Fauler Zauber
Der Zauberkünstler Alfons Höselmann, linste durch den Spalt des Bühnenvorhangs um die Stimmung im Publikum abzuchecken. Positiv, eindeutig positiv.
Leider war das nicht immer so gewesen. Oft hatte er ein Kaninchen aus dem Zylinder ziehen wollen, es aber nicht mehr gefunden - futsch, nicht mehr auffindbar.
Auch zahllosen Tauben, die in Innentaschen seines Fracks vor sich hindämmerten und von ihrem großen Auftritt träumten verschwanden spurlos.
Vielleicht lag es daran, dass er auf
Federn und Tierhaare allergisch reagierte und die Viecher deshalb immer weit weggewünscht hatte. An Amanda, die schwebende Jungfrau, dachte er sehr ungern. Sie war eine Zeit lang seine Assistentin gewesen. Amanda war heiß wie Frittenfett, was er zuerst richtig geil fand. Doch bald ging sie ihm gewaltig auf den Keks. Egal wo, wann und warum, immer wollte sie.

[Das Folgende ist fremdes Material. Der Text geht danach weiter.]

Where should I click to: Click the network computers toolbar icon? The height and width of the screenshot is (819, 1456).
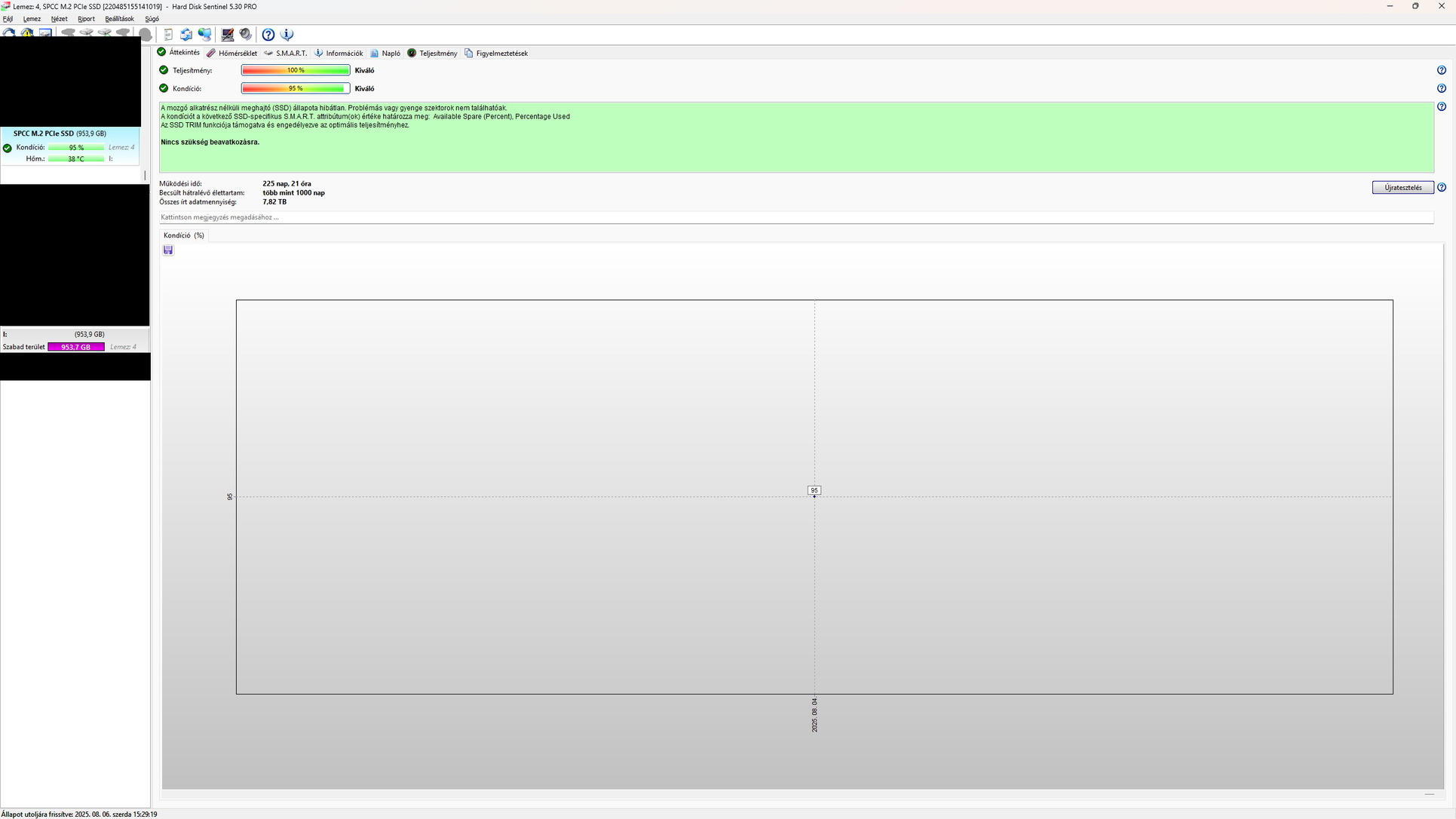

Das störte auf Dauer seine magischen Kreise. Die Allergie verschlimmerte sich. Höselmann wünschte sie zum Kuckuck oder besser direkt an den Nordpol, wo sie in Ruhe abkühlen konnte.
Dann kam es zur Katastrophe: Amanda mimte die schwebende Jungfrau. Mit
wenig Stoff am Körper lag sie vor ihm und grinste ihn lüstern an. Schnell bedeckte er sie mit einem großen schwarzen Seidentuch, murmelte den üblichen Zauberspruch, kam aber mit der Konzentration nicht richtig klar. Als er das schwarze Tuch wegzog, war sie verschwunden. Er hatte, zwischen Verblüffung und Erleichterung schwankend, das Tuch fallen lassen und sich suchend umgeschaut. Die Deppen im Publikum glaubten an einen Gag, sie applaudierte heftig.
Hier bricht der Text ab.